Notice that the approximate cost function

\[ \begin{align} \mathcal{J}_{\mathrm{EKF}}(\pmb{w}) &:=\frac{1}{2}\parallel \pmb{w}\parallel^2 + \frac{1}{2}\parallel \pmb{y} - \mathcal{H}\left(\overline{\pmb{x}}_k^\mathrm{fore}\right) + \mathbf{H}_k \boldsymbol{\Sigma}_k^\mathrm{fore}\pmb{w} \parallel_{\mathbf{R}_k}^2,\\ \end{align} \]
is actually quadratic in \( \pmb{w} \), as \( \mathcal{H}\left(\overline{\pmb{x}}_k^\mathrm{fore}\right) \) is a constant with respect to the optimization.
Therefore, this represents a fully linearized system, performing an approximate Kalman filtering in the space of perturbations.
The usual right-transform analysis can be computed from the objective function above so that

\[ \begin{align} \overline{\pmb{x}}^\mathrm{filt}_k := \overline{\pmb{x}}_k^\mathrm{fore} + \boldsymbol{\Sigma}_k^\mathrm{fore} \overline{\pmb{w}} & & \mathbf{H}_{\mathcal{J}}&:= \nabla_{\pmb{w}}^2 \mathcal{J} & & \mathbf{T}:=\mathbf{H}_{\mathcal{J}}^{-\frac{1}{2}} & & \boldsymbol{\Sigma}_{k}^\mathrm{filt}:= \boldsymbol{\Sigma}_k^\mathrm{fore}\mathbf{T} & & \end{align} \] an entire recursion can be derived as above (and extended to include model error in the evolution of \( \boldsymbol{\Sigma}_k^\mathrm{filt} \)).

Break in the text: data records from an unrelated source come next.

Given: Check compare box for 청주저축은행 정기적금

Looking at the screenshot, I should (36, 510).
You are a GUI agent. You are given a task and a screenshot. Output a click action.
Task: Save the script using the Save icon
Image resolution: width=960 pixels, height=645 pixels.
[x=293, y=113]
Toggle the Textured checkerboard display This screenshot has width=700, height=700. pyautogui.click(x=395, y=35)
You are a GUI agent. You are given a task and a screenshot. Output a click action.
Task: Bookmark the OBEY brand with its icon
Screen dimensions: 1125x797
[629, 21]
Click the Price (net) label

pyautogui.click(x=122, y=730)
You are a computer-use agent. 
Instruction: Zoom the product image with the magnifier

The extended Kalman filter

The accuracy of the approximation in the extended Kalman filter depends strongly on:
1. the nonlinearity of the state evolution \( \mathcal{M}_k \) and if this can be well-approximated at first order by the tangent-linear model; and
2. the nonlinearity of the observation operator \( \mathcal{H} \) and if this can be well-approximated at first order by the Jacobian.
For the former, this usually depends on how long the forecast length is in time, where for short forecast horizons this is often adequate.
- For longer forecast horizons, the evolution of Gaussian perturbations is no longer appropriate, as the forecast begins to converge to the invariant “climatological” statistics.
For this reason, one may intuitively consider interpolating between the long-time-average background covariance, and a time dependent covariance in practice for the optimization weights.
- This is part of the intuition behind covariance hybridization mentioned at the beginning of the lecture,
- The other consideration is that if \( \boldsymbol{\Sigma}_k^{\mathrm{fore}} \) is of reduced rank, this implies that correction in the optimized solution is restricted to a low-dimensional subspace.
- If the subspace is too small, this may not be able to correct the growth of errors in the estimate, and interpolating with a static, full-rank background can rectify this sparse correction.